Klucz do sukcesu to świeży wygląd. Jednak nie zawsze widzimy do tego predyspozycje...w lustrze ;)
Wielkimi krokami zbliża się wiosna, więc trzeba się obudzić z zimowego snu.
Mój przepis, który jest uniwersalny od wieków - im mniej, tym lepiej!
Główną rolę gra zawsze cera. Kiedy będzie ujednolicona, wszystko wygląda lepiej, a wtedy i My czujemy się pewniej. Bardzo pozytywnie zaskoczył mnie podkład Hean Matte&Cover, którego próbkę otrzymałam przy ostatnim zamówieniu.
Rozprowadza się jak krem. Ładnie wygląda na buzi, nie tworzy maski, jest lekki, a jednocześnie kryje na tyle, że nie muszę nigdzie dokładać kolejnej warstwy. Kolor 303 Natural jest dla mnie odrobinę za ciemny, ale pobawiłam się z nim ciutek i dałam radę.

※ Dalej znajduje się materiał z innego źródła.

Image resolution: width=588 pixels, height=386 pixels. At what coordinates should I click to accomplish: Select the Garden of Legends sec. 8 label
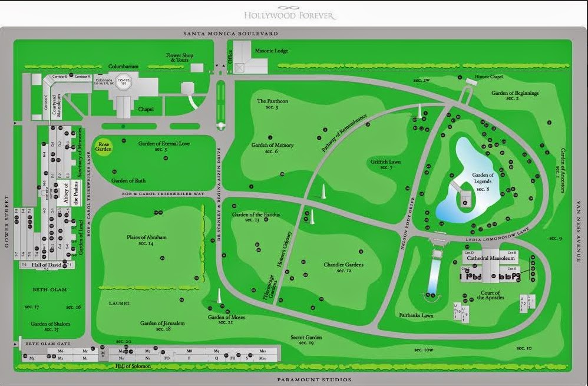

Jako pudru wykańczającego użyłam również produktu Hean - bambusowego transparentnego pudru fixującego. Kosmetykiem osiągamy ładny mat, ale nie jest to "płaski" efekt - naturalny, a to najważniejsze!
Zdrowa cera ma rumieńce, tak? Tak! Proponuję brzoskwiniowe odcienie, które dodają dziewczęcej lekkości makijażowi. Użyłam wypiekanego różu Milani w kolorze 05 Luminoso, którego ostatnio bardzo sobie upodobałam...
...oraz mojego ulubionego pędzla Elite Models.
Usta potraktowałam lekko różowym prawie transparentnym błyszczykiem Paese Colore Mio nr 504, który dopełnia całość.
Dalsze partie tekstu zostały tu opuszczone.